Lay out the part of the listing that opens with the line containing "Where should I" and closes with the line containing "pos(627,469)" as a numbered list, omitting blank lines and leaving the pictures out.

--- Start of DATA LINES ---

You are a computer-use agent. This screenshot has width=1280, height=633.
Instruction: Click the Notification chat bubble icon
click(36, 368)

--- End of DATA LINES ---
--- Start of DATA LINES ---

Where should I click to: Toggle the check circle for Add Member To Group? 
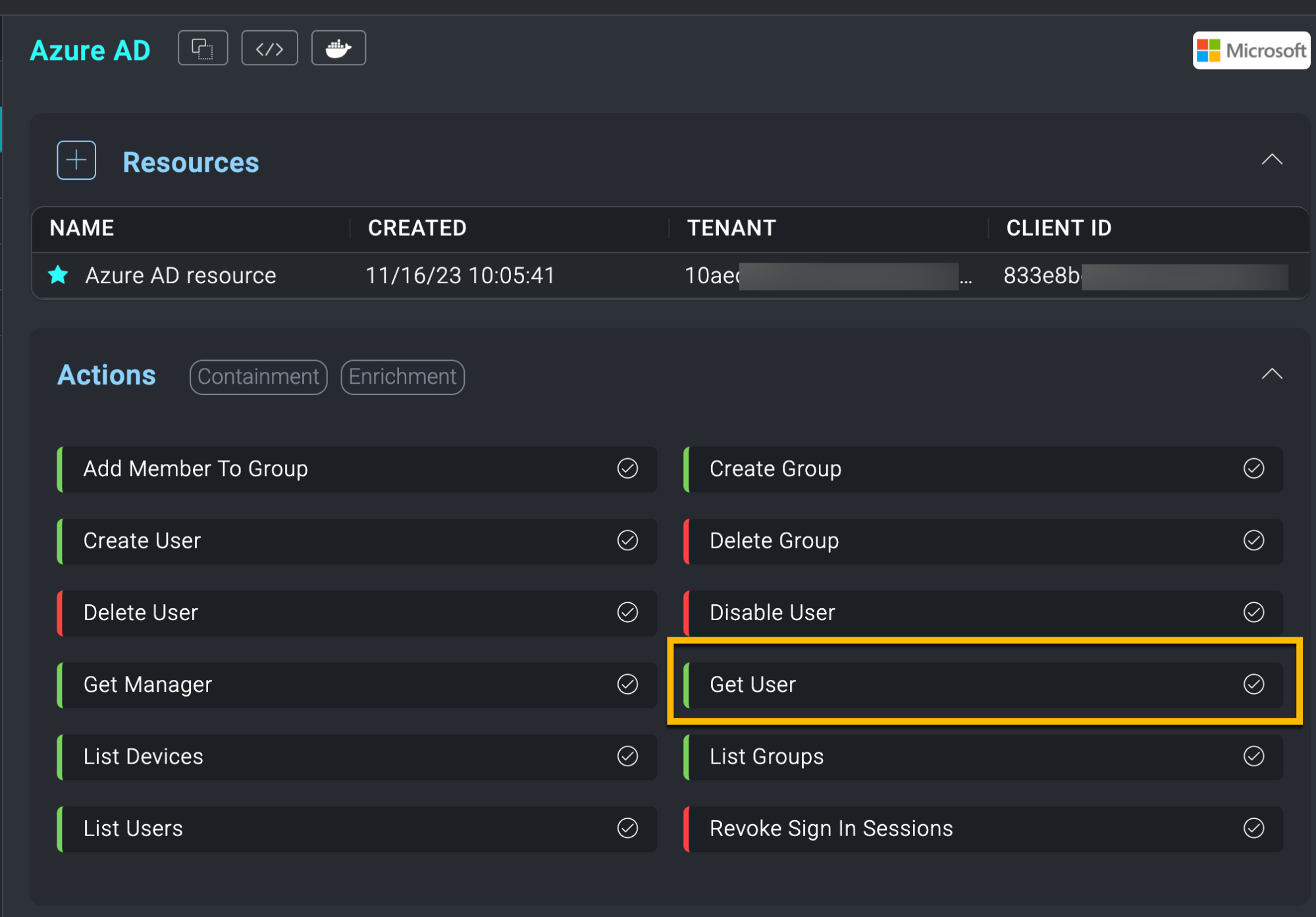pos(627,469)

--- End of DATA LINES ---

REPLY TO THE EXERCISE ::
1. Where should I click to: Toggle the check circle for Add Member To Group? 
2. pos(627,469)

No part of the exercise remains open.